Please return the full listing exactly as written, with the images removed.
====== Material for this task ======
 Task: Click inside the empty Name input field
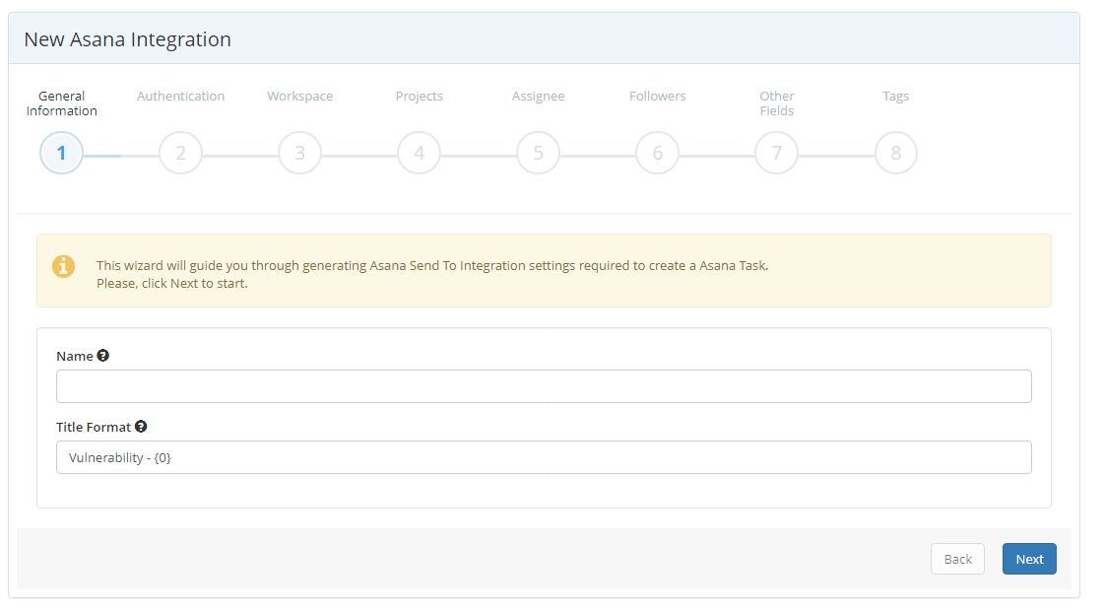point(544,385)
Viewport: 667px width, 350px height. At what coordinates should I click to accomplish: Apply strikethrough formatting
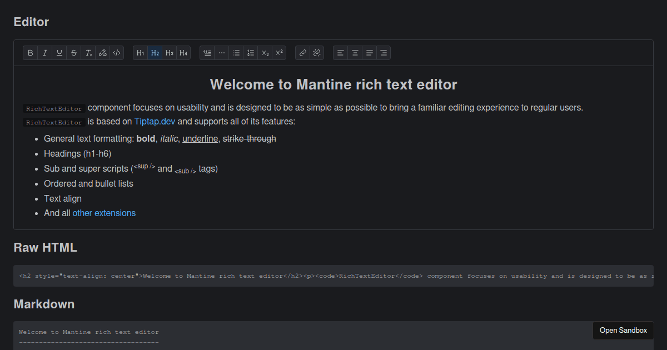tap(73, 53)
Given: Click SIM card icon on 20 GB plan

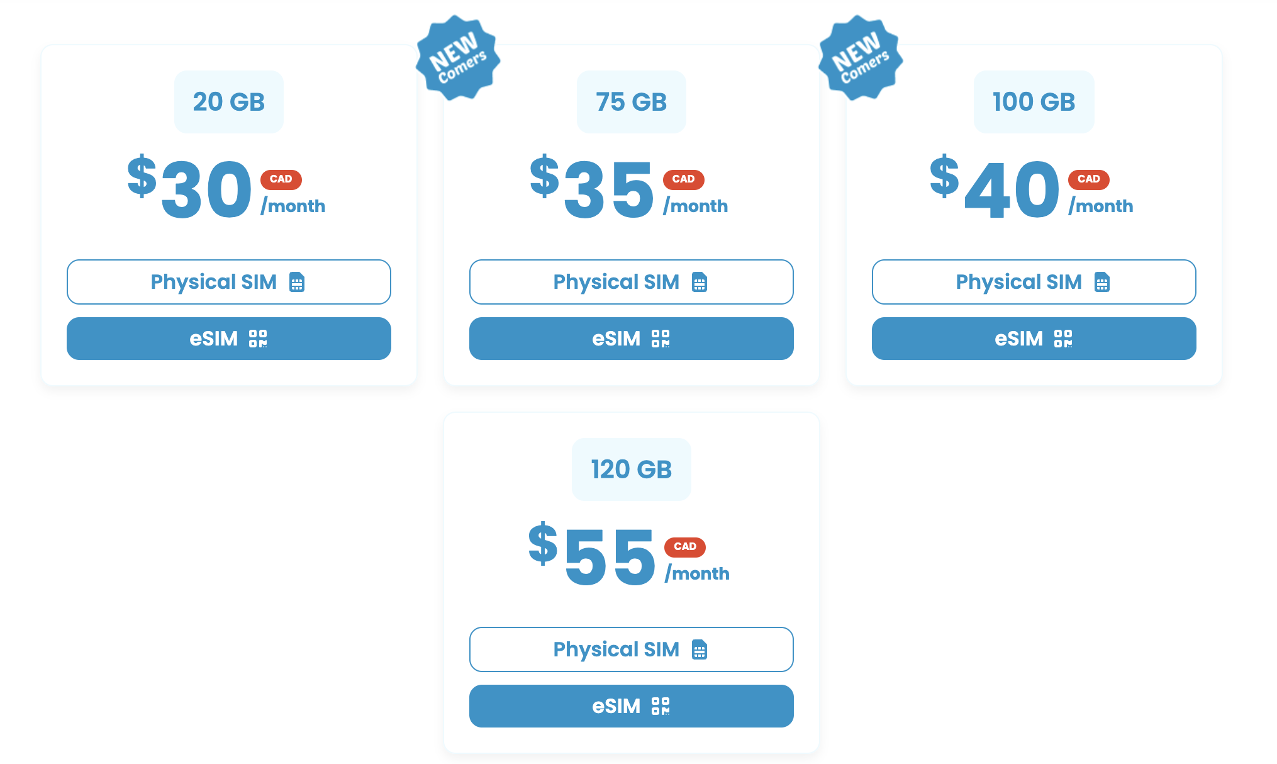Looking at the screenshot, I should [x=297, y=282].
======
**Exercise output**
 Task: Click inside the empty Name input field
point(544,385)
Viewport: 667px width, 350px height. At what coordinates should I click to accomplish: Apply strikethrough formatting
tap(73, 53)
Given: Click SIM card icon on 20 GB plan

Looking at the screenshot, I should [x=297, y=282].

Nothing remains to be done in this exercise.